Exercise requirements:
Express the records below, everything from the line containing "This screenshot has width=600, height=400." down to the line containing "Looking at the screenshot, I should [x=134, y=59].", as a two-column CSV with the columns instruction and answer, one row per record. Put each field in double quotes and turn any line breaks within a field into spaces.
★ ★ ★
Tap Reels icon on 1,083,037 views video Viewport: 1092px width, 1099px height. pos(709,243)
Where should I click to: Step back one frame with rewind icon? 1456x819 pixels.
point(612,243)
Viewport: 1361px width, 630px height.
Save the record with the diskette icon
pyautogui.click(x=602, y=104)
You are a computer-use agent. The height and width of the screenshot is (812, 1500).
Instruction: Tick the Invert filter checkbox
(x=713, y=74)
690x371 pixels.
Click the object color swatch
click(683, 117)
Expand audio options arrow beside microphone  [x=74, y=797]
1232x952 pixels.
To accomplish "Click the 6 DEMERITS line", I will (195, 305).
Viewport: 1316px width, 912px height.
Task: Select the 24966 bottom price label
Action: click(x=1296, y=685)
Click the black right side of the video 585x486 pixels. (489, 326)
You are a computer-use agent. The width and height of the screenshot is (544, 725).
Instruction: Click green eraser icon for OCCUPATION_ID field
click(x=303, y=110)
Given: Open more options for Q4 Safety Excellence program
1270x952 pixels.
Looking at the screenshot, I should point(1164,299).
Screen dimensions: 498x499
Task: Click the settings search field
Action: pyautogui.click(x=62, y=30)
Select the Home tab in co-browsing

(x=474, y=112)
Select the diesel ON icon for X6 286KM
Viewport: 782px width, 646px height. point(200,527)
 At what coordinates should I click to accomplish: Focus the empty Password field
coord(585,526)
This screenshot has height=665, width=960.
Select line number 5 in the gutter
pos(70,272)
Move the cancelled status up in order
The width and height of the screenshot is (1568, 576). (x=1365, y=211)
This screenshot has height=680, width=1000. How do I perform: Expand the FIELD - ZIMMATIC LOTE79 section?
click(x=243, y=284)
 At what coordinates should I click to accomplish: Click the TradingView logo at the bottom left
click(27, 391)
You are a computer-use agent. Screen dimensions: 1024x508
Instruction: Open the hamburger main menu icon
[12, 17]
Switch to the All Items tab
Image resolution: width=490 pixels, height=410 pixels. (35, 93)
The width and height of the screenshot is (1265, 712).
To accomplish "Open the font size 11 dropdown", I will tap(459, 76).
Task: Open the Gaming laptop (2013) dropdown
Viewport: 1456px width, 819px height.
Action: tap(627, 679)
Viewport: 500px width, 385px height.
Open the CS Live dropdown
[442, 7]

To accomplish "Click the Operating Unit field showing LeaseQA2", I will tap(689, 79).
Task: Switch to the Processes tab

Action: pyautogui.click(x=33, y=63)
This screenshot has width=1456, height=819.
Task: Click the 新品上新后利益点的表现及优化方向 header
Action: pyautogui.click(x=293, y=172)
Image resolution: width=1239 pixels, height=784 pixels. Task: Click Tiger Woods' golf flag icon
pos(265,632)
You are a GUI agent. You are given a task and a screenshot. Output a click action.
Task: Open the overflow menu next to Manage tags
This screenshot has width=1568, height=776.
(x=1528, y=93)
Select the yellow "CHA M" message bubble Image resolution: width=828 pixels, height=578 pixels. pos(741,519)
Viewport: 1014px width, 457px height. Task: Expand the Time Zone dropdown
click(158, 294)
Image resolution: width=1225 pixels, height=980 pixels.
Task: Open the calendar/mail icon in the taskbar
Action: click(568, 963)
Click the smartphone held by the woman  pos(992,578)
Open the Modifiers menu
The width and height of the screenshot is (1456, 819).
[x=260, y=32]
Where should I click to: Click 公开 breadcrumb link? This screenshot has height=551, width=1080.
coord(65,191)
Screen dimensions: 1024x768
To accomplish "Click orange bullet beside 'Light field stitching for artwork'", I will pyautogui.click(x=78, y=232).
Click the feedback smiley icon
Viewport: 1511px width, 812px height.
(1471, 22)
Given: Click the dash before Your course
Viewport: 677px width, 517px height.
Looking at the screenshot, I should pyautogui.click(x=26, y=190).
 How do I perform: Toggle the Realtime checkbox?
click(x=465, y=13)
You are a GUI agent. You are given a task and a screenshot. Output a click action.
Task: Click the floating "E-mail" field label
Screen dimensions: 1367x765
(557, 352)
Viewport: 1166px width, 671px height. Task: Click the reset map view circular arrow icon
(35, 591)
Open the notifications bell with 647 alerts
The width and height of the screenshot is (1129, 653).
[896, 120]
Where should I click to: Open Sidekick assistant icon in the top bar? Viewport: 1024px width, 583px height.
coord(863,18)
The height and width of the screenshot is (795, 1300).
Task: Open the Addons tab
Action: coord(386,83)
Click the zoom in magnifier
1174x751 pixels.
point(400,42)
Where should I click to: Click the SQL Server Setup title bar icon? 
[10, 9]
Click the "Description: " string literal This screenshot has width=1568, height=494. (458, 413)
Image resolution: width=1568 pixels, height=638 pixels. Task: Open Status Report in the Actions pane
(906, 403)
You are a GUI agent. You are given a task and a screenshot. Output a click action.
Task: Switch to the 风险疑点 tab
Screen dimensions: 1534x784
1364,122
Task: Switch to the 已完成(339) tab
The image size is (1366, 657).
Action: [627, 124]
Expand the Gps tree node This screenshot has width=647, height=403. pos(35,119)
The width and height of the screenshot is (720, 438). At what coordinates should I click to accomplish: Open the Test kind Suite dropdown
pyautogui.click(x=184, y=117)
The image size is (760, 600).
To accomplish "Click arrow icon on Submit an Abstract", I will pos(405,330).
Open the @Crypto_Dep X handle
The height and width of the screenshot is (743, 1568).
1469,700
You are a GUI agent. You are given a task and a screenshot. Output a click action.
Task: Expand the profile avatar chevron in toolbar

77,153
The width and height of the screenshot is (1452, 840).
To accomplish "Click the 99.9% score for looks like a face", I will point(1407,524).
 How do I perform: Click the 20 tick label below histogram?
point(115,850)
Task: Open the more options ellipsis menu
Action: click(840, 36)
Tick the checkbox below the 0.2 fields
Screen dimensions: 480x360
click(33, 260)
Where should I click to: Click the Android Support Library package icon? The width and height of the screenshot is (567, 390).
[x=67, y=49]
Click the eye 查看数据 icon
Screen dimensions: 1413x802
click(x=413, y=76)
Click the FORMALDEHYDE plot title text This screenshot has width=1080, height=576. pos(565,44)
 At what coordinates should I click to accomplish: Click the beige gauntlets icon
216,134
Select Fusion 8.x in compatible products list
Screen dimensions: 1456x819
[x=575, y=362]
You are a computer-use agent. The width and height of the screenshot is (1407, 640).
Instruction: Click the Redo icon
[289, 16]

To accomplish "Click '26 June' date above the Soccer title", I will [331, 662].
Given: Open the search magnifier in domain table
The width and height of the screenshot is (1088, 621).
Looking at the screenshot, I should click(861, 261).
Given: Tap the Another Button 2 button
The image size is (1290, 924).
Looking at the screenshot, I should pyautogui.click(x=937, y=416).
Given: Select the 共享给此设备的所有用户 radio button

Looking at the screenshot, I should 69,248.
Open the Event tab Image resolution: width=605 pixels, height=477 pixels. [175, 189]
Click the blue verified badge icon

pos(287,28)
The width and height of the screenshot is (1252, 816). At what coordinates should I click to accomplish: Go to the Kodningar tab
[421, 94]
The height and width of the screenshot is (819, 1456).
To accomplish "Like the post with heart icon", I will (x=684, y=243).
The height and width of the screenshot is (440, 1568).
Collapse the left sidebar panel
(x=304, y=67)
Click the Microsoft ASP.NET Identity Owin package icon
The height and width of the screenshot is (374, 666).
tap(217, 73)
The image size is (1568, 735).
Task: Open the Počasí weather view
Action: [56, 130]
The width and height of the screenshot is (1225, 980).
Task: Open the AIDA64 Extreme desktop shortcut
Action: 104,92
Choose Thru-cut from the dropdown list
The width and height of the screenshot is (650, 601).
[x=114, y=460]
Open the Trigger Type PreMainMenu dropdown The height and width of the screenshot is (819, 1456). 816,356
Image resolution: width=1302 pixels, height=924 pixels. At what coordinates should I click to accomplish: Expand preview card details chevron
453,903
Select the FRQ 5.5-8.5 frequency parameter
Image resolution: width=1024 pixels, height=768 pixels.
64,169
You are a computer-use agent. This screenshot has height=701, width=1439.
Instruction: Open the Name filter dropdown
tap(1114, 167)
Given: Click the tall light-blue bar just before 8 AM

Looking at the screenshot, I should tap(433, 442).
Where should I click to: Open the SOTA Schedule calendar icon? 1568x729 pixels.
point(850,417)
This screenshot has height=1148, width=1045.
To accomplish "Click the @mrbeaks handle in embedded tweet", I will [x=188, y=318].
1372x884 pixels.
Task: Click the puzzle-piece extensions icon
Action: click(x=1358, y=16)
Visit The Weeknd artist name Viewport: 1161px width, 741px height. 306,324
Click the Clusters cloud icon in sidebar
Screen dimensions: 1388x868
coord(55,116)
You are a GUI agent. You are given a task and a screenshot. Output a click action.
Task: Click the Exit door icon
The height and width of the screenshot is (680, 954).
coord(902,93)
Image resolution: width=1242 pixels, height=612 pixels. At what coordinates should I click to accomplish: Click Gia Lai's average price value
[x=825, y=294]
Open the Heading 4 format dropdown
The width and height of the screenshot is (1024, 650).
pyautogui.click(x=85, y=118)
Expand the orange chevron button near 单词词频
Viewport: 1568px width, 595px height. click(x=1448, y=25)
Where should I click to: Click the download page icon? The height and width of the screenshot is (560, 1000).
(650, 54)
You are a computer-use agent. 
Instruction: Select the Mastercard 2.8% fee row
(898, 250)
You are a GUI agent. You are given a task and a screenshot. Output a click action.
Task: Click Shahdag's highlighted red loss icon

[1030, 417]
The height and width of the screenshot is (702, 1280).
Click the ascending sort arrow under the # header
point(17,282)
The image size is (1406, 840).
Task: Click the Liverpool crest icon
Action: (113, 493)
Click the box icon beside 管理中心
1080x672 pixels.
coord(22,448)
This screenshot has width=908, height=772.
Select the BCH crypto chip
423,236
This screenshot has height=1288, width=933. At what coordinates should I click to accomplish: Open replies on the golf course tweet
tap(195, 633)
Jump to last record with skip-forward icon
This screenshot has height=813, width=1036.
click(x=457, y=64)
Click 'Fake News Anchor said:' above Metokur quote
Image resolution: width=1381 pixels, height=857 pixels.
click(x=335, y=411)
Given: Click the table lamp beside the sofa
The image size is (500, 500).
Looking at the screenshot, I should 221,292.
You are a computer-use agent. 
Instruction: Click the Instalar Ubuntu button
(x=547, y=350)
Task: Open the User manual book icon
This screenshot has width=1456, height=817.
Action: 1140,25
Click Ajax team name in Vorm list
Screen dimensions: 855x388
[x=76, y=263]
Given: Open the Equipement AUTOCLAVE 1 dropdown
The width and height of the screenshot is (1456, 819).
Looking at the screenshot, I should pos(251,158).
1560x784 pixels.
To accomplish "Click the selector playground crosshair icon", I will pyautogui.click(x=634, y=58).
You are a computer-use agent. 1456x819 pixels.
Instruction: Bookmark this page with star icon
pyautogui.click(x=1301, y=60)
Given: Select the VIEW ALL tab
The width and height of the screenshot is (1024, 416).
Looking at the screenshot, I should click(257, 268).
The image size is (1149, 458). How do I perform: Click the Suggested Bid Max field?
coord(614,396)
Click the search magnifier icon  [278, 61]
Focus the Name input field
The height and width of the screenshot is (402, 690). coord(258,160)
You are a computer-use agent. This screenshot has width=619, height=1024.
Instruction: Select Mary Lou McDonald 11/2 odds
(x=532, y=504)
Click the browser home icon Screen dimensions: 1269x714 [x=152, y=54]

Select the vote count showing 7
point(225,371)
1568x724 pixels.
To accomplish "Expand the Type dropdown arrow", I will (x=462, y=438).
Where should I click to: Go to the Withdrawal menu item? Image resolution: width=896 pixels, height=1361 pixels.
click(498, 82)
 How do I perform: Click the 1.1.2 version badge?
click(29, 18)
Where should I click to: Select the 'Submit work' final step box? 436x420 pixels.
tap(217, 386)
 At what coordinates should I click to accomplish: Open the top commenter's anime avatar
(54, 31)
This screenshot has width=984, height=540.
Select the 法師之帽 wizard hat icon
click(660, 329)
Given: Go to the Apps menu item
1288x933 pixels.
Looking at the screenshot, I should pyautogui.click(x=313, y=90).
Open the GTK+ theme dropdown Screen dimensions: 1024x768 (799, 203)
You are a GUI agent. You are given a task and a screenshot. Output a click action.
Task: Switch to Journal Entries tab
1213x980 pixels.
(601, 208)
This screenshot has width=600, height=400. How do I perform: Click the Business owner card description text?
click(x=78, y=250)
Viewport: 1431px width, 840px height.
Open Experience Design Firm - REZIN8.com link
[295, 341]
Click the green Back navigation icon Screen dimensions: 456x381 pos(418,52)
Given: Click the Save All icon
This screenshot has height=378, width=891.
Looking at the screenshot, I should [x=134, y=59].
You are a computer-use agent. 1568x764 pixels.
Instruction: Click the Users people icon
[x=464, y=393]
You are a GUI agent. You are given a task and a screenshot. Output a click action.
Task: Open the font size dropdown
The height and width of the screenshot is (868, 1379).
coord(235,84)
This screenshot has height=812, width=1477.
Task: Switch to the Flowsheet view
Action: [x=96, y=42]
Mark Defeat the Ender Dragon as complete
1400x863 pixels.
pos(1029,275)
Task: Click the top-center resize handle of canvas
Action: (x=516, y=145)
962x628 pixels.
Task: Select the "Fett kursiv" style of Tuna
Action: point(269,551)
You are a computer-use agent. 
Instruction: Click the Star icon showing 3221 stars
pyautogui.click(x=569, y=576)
★ ★ ★
Response for this exercise:
instruction,answer
"This screenshot has width=600, height=400. How do I perform: Click the Business owner card description text?","click(x=78, y=250)"
"Viewport: 1431px width, 840px height. Open Experience Design Firm - REZIN8.com link","[295, 341]"
"Click the green Back navigation icon Screen dimensions: 456x381","pos(418,52)"
"Given: Click the Save All icon This screenshot has height=378, width=891.","Looking at the screenshot, I should [x=134, y=59]."